Jamaicans are warning the Government to tread carefully as it considers extending the current loan agreement with the International Monetary Fund (IMF).
Jamaica is now well into the second year of a 27-month, US$1.27 billion IMF loan programme, which began in February 2010.
However, Finance Minister Audley Shaw has started talks with the Fund to extend the arrangement.
However, Shaw will have to convince more than four in every 10 Jamaicans that this is a good move.
A Gleaner-commissioned Bill Johnson poll has found that 43 per cent of the respondents believe the Government was wrong in deciding to extend the IMF deal.
However, 37 per cent approved of the move while 20 per cent did not offer an opinion.

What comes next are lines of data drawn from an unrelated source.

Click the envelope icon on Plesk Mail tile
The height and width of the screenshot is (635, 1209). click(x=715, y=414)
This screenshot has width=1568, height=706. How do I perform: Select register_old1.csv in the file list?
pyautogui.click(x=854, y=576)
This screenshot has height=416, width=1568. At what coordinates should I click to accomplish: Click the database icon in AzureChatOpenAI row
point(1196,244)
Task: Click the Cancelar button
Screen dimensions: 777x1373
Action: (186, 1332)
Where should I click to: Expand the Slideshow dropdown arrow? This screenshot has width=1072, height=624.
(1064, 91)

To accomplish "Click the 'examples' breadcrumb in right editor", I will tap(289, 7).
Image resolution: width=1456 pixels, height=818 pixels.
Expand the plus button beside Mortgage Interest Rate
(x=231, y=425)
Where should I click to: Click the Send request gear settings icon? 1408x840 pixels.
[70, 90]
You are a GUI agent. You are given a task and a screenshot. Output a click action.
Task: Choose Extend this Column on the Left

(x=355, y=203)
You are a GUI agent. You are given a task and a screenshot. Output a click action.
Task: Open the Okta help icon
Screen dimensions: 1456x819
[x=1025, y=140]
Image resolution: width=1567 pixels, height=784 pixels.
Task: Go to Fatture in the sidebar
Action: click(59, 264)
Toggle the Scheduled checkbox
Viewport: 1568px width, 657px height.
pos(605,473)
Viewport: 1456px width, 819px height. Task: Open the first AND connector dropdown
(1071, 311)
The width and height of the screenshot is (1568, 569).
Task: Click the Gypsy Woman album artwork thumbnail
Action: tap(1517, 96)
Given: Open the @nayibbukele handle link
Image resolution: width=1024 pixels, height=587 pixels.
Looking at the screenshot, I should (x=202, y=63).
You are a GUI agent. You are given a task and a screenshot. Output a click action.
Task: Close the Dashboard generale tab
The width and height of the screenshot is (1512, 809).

The survey, which has a margin of error of plus or minus four per cent, was conducted on May 28 and 29 and June 4 and 5 among 1,008 Jamaicans.
In the meantime, even as Shaw tries to extend the standby arrangement with the fund, an international think tank, the Center for Economic and Policy Research, has warned that the agreement could worsen the country’s debt burden and harm health and education.
Last month, the centre published a paper that claimed Jamaica’s economic and social progress continues to suffer considerably from the burden of an unsustainable debt.
Tt said pro-cyclical macroeconomic policies, implemented under the IMF, have damaged Jamaica’s recent and current economic prospects.